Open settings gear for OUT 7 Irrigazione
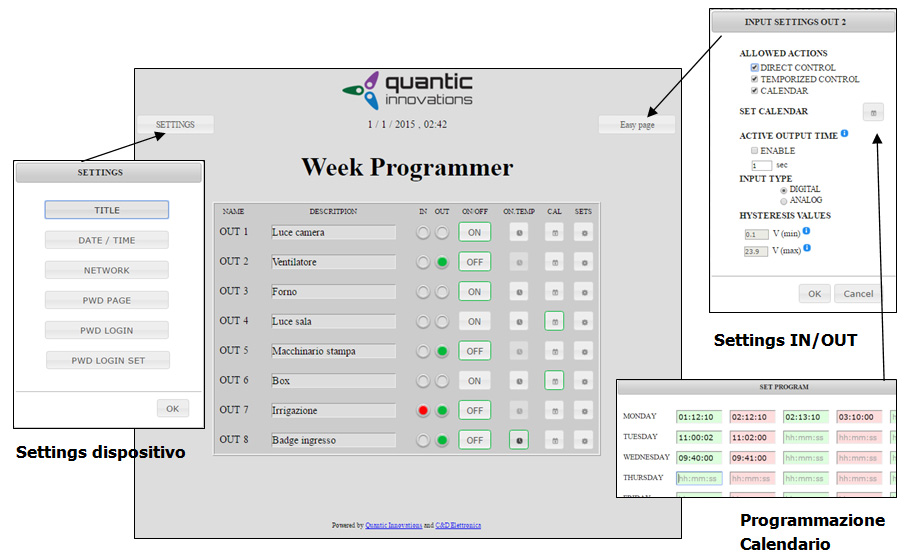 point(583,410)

◇ ◇ ◇ ◇

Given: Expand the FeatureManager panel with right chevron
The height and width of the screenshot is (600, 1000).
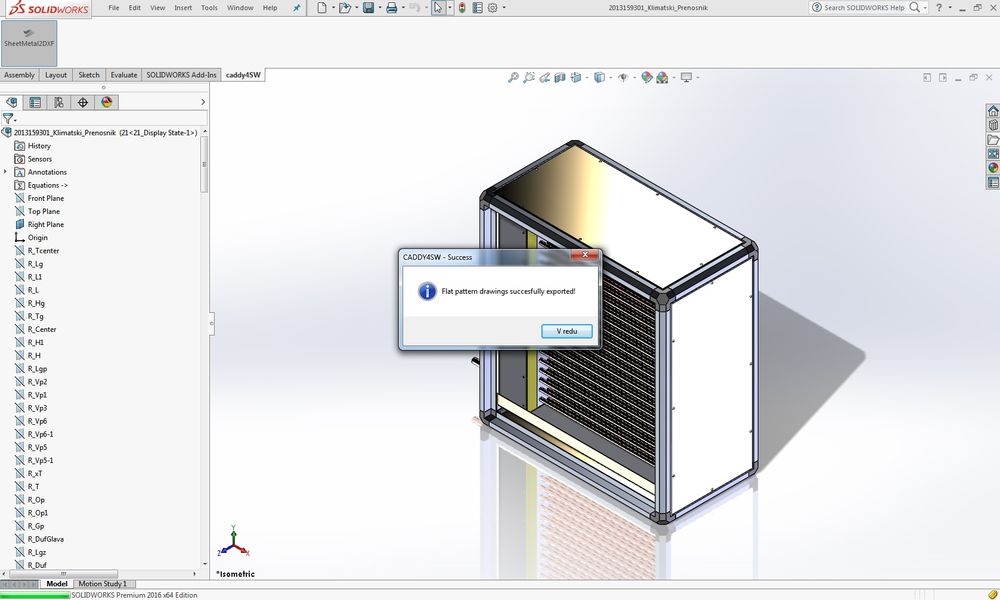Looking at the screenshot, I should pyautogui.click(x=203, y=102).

◇ ◇ ◇ ◇

> _TASK_:
Arrange the records that begin with the line containing "Given: Expand the" and run through the line containing "Looking at the", both lines included, as a two-column CSV with the headers instruction and response. Give each record one row, put each field in quotes with its line breaks replaced by spaces, and omit the pictures.

> _SOLUTION TO THIS TASK_:
instruction,response
"Given: Expand the FeatureManager panel with right chevron The height and width of the screenshot is (600, 1000).","Looking at the screenshot, I should pyautogui.click(x=203, y=102)."